■ Listed records:
* * * * * * * * *

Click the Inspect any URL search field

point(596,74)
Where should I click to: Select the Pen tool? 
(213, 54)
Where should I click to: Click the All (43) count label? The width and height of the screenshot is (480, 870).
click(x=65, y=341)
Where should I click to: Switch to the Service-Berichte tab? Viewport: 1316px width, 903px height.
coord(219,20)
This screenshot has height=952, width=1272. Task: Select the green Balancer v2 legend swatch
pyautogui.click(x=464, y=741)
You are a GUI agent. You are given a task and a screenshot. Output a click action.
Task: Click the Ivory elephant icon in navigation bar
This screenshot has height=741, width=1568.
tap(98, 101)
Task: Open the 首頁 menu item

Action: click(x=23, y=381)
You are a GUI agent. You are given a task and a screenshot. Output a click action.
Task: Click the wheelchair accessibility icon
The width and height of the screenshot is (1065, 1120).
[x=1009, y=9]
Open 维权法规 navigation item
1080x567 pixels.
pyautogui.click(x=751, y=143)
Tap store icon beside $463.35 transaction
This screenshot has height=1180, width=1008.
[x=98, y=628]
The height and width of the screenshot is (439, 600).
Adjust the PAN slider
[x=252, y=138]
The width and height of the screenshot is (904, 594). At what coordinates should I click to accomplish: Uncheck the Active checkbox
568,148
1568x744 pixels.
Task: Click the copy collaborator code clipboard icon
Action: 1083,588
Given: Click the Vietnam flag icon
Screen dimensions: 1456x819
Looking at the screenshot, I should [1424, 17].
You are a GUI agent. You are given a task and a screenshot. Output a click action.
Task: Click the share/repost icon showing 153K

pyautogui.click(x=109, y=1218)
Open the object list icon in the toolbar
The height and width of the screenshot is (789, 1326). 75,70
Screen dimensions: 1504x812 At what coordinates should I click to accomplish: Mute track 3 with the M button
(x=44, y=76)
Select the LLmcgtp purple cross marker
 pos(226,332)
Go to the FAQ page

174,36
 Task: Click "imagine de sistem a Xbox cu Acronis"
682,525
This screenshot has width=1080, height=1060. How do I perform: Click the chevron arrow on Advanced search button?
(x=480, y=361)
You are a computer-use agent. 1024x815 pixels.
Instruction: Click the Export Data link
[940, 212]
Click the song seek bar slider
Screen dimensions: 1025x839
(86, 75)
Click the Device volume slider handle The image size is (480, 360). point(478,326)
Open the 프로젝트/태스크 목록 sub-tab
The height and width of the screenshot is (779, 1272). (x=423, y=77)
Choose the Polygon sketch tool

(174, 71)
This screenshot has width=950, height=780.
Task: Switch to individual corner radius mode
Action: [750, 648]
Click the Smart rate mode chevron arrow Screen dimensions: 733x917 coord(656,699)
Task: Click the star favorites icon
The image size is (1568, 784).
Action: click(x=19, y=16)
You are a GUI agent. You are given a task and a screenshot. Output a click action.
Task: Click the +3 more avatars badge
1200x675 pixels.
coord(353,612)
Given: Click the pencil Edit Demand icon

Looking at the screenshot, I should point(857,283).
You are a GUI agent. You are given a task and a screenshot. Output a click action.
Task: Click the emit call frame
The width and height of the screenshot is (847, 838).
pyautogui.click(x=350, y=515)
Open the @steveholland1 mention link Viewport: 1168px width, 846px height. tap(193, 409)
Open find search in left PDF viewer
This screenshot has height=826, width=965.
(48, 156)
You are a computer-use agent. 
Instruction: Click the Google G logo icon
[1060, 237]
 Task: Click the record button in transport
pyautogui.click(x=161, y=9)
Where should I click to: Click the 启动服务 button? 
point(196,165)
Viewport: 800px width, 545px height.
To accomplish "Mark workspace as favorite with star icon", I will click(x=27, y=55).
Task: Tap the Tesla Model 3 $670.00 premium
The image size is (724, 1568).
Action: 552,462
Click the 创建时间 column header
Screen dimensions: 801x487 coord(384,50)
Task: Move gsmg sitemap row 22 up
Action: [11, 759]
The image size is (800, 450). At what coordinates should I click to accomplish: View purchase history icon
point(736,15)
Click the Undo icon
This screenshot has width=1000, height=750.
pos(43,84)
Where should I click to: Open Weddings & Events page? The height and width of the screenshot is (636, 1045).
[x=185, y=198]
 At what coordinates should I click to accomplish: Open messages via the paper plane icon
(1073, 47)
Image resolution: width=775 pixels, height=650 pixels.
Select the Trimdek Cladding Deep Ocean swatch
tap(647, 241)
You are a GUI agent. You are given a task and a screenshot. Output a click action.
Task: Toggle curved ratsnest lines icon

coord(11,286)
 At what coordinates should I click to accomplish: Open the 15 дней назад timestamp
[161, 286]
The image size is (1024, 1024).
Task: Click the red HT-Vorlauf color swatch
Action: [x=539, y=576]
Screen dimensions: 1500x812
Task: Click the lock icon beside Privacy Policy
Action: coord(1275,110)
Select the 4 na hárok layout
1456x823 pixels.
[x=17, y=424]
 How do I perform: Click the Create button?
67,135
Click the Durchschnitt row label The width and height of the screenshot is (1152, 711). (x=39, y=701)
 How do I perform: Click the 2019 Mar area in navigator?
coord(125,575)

* * * * * * * * *

■ Prompt: Each record needs to be duplicated exactly.

■ Result of this exercise:
Click the Inspect any URL search field

point(596,74)
Where should I click to: Select the Pen tool? 
(213, 54)
Where should I click to: Click the All (43) count label? The width and height of the screenshot is (480, 870).
click(x=65, y=341)
Where should I click to: Switch to the Service-Berichte tab? Viewport: 1316px width, 903px height.
coord(219,20)
This screenshot has height=952, width=1272. Task: Select the green Balancer v2 legend swatch
pyautogui.click(x=464, y=741)
You are a GUI agent. You are given a task and a screenshot. Output a click action.
Task: Click the Ivory elephant icon in navigation bar
This screenshot has height=741, width=1568.
tap(98, 101)
Task: Open the 首頁 menu item

Action: click(x=23, y=381)
You are a GUI agent. You are given a task and a screenshot. Output a click action.
Task: Click the wheelchair accessibility icon
The width and height of the screenshot is (1065, 1120).
[x=1009, y=9]
Open 维权法规 navigation item
1080x567 pixels.
pyautogui.click(x=751, y=143)
Tap store icon beside $463.35 transaction
This screenshot has height=1180, width=1008.
[x=98, y=628]
The height and width of the screenshot is (439, 600).
Adjust the PAN slider
[x=252, y=138]
The width and height of the screenshot is (904, 594). At what coordinates should I click to accomplish: Uncheck the Active checkbox
568,148
1568x744 pixels.
Task: Click the copy collaborator code clipboard icon
Action: 1083,588
Given: Click the Vietnam flag icon
Screen dimensions: 1456x819
Looking at the screenshot, I should [1424, 17].
You are a GUI agent. You are given a task and a screenshot. Output a click action.
Task: Click the share/repost icon showing 153K

pyautogui.click(x=109, y=1218)
Open the object list icon in the toolbar
The height and width of the screenshot is (789, 1326). 75,70
Screen dimensions: 1504x812 At what coordinates should I click to accomplish: Mute track 3 with the M button
(x=44, y=76)
Select the LLmcgtp purple cross marker
 pos(226,332)
Go to the FAQ page

174,36
 Task: Click "imagine de sistem a Xbox cu Acronis"
682,525
This screenshot has width=1080, height=1060. How do I perform: Click the chevron arrow on Advanced search button?
(x=480, y=361)
You are a computer-use agent. 1024x815 pixels.
Instruction: Click the Export Data link
[940, 212]
Click the song seek bar slider
Screen dimensions: 1025x839
(86, 75)
Click the Device volume slider handle The image size is (480, 360). point(478,326)
Open the 프로젝트/태스크 목록 sub-tab
The height and width of the screenshot is (779, 1272). (x=423, y=77)
Choose the Polygon sketch tool

(174, 71)
This screenshot has width=950, height=780.
Task: Switch to individual corner radius mode
Action: [750, 648]
Click the Smart rate mode chevron arrow Screen dimensions: 733x917 coord(656,699)
Task: Click the star favorites icon
The image size is (1568, 784).
Action: click(x=19, y=16)
You are a GUI agent. You are given a task and a screenshot. Output a click action.
Task: Click the +3 more avatars badge
1200x675 pixels.
coord(353,612)
Given: Click the pencil Edit Demand icon

Looking at the screenshot, I should point(857,283).
You are a GUI agent. You are given a task and a screenshot. Output a click action.
Task: Click the emit call frame
The width and height of the screenshot is (847, 838).
pyautogui.click(x=350, y=515)
Open the @steveholland1 mention link Viewport: 1168px width, 846px height. tap(193, 409)
Open find search in left PDF viewer
This screenshot has height=826, width=965.
(48, 156)
You are a computer-use agent. 
Instruction: Click the Google G logo icon
[1060, 237]
 Task: Click the record button in transport
pyautogui.click(x=161, y=9)
Where should I click to: Click the 启动服务 button? 
point(196,165)
Viewport: 800px width, 545px height.
To accomplish "Mark workspace as favorite with star icon", I will click(x=27, y=55).
Task: Tap the Tesla Model 3 $670.00 premium
The image size is (724, 1568).
Action: 552,462
Click the 创建时间 column header
Screen dimensions: 801x487 coord(384,50)
Task: Move gsmg sitemap row 22 up
Action: [11, 759]
The image size is (800, 450). At what coordinates should I click to accomplish: View purchase history icon
point(736,15)
Click the Undo icon
This screenshot has width=1000, height=750.
pos(43,84)
Where should I click to: Open Weddings & Events page? The height and width of the screenshot is (636, 1045).
[x=185, y=198]
 At what coordinates should I click to accomplish: Open messages via the paper plane icon
(1073, 47)
Image resolution: width=775 pixels, height=650 pixels.
Select the Trimdek Cladding Deep Ocean swatch
tap(647, 241)
You are a GUI agent. You are given a task and a screenshot. Output a click action.
Task: Toggle curved ratsnest lines icon

coord(11,286)
 At what coordinates should I click to accomplish: Open the 15 дней назад timestamp
[161, 286]
The image size is (1024, 1024).
Task: Click the red HT-Vorlauf color swatch
Action: [x=539, y=576]
Screen dimensions: 1500x812
Task: Click the lock icon beside Privacy Policy
Action: coord(1275,110)
Select the 4 na hárok layout
1456x823 pixels.
[x=17, y=424]
 How do I perform: Click the Create button?
67,135
Click the Durchschnitt row label The width and height of the screenshot is (1152, 711). (x=39, y=701)
 How do I perform: Click the 2019 Mar area in navigator?
coord(125,575)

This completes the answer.